_What is expected_.
Each line from the one containing "Click the italic" to the end of the entries below must be restated exactly, and no other line should appear.

Segment Start: Material provided

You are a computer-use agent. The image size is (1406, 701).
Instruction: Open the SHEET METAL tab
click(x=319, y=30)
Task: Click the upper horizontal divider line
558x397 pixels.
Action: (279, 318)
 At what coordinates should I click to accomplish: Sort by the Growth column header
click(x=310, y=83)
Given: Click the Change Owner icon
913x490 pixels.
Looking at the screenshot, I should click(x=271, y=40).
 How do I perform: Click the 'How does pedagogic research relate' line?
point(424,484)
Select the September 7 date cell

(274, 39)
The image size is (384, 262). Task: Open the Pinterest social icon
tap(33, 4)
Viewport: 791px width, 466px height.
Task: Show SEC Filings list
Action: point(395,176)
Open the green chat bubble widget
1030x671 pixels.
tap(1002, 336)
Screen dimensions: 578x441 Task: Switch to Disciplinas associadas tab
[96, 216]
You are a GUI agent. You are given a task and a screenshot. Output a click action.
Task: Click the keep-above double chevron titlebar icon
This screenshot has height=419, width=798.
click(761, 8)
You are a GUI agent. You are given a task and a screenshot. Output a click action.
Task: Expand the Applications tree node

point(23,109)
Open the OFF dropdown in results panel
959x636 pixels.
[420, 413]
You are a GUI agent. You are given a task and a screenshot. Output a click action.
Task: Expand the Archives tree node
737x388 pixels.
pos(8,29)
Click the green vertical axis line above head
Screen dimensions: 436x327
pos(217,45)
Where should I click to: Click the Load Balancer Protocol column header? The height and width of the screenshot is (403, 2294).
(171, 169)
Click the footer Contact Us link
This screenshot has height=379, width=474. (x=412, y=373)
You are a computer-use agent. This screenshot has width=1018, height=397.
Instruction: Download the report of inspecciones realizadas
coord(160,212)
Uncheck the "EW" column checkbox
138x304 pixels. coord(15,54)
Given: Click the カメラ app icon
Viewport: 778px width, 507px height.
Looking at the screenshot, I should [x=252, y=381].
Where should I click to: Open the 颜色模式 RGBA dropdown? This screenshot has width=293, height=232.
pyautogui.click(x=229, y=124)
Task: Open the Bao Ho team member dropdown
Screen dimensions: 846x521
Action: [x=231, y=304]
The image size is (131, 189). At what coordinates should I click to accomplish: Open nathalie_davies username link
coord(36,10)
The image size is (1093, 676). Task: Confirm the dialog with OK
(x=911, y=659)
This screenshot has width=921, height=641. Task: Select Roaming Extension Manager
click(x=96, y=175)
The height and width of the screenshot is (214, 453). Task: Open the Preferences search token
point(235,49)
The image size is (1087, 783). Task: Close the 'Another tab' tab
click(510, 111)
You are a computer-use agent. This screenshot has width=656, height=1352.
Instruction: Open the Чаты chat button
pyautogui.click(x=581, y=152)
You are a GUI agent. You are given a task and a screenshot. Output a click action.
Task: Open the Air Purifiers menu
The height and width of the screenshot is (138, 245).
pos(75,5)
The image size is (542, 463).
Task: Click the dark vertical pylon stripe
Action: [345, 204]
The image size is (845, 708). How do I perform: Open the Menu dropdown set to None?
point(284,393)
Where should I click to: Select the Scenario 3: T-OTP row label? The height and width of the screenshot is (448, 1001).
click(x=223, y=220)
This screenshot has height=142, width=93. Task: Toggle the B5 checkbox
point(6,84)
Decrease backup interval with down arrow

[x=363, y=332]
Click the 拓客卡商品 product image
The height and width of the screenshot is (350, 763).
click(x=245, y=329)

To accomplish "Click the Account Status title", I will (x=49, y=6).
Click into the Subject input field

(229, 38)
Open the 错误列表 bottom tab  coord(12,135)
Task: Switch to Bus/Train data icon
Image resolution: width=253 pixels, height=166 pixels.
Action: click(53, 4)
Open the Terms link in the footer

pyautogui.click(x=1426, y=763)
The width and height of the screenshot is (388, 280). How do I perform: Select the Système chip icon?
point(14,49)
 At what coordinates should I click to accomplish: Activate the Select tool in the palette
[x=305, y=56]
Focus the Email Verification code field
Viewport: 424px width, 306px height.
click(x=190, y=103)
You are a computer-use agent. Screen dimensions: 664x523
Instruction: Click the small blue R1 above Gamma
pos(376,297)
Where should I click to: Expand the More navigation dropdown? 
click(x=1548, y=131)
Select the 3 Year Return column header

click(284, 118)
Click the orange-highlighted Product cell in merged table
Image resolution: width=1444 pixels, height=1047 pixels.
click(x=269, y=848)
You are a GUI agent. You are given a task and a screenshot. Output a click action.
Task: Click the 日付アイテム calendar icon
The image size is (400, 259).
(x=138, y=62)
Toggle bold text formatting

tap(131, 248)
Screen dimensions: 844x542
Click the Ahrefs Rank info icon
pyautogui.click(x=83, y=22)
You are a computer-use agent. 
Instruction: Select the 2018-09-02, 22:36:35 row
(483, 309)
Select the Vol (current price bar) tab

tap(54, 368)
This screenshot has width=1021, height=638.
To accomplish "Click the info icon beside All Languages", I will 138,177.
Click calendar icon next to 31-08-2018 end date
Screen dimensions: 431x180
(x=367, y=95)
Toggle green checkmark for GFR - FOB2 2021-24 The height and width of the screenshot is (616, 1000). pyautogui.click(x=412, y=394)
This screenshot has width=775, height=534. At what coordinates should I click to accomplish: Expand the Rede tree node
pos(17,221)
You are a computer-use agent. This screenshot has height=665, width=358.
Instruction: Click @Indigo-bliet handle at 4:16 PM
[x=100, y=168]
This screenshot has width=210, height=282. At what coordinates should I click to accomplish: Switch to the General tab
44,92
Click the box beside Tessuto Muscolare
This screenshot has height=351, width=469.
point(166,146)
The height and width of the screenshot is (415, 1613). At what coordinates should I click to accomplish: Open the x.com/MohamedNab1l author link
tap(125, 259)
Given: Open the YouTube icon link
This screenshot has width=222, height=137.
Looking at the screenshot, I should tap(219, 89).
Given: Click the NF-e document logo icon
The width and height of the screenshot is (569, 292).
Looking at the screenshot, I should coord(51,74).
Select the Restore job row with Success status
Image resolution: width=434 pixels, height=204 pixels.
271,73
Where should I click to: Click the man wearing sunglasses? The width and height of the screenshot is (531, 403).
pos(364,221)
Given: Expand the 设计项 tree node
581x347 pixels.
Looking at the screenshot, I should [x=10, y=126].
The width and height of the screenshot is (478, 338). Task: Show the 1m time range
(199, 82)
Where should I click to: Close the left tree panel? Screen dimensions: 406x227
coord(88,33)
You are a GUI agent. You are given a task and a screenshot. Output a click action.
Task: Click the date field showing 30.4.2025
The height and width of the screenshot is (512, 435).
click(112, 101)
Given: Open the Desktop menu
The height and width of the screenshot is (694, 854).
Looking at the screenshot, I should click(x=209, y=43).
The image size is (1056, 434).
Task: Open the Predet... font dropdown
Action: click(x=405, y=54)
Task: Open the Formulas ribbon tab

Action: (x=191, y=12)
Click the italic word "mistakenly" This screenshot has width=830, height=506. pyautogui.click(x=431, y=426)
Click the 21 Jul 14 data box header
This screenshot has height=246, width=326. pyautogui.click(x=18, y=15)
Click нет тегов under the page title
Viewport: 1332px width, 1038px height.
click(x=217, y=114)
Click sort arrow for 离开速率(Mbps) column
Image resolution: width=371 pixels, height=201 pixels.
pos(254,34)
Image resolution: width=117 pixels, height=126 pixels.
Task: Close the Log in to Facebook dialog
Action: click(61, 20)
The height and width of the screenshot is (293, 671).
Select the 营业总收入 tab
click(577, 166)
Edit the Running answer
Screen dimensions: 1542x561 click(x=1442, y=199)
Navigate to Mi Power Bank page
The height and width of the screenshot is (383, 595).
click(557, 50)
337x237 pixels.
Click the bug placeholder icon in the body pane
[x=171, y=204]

Segment End: Material provided

_The answer_.
Click the italic word "mistakenly" This screenshot has width=830, height=506. pyautogui.click(x=431, y=426)
Click the 21 Jul 14 data box header
This screenshot has height=246, width=326. pyautogui.click(x=18, y=15)
Click нет тегов under the page title
Viewport: 1332px width, 1038px height.
click(x=217, y=114)
Click sort arrow for 离开速率(Mbps) column
Image resolution: width=371 pixels, height=201 pixels.
pos(254,34)
Image resolution: width=117 pixels, height=126 pixels.
Task: Close the Log in to Facebook dialog
Action: click(61, 20)
The height and width of the screenshot is (293, 671).
Select the 营业总收入 tab
click(577, 166)
Edit the Running answer
Screen dimensions: 1542x561 click(x=1442, y=199)
Navigate to Mi Power Bank page
The height and width of the screenshot is (383, 595).
click(557, 50)
337x237 pixels.
Click the bug placeholder icon in the body pane
[x=171, y=204]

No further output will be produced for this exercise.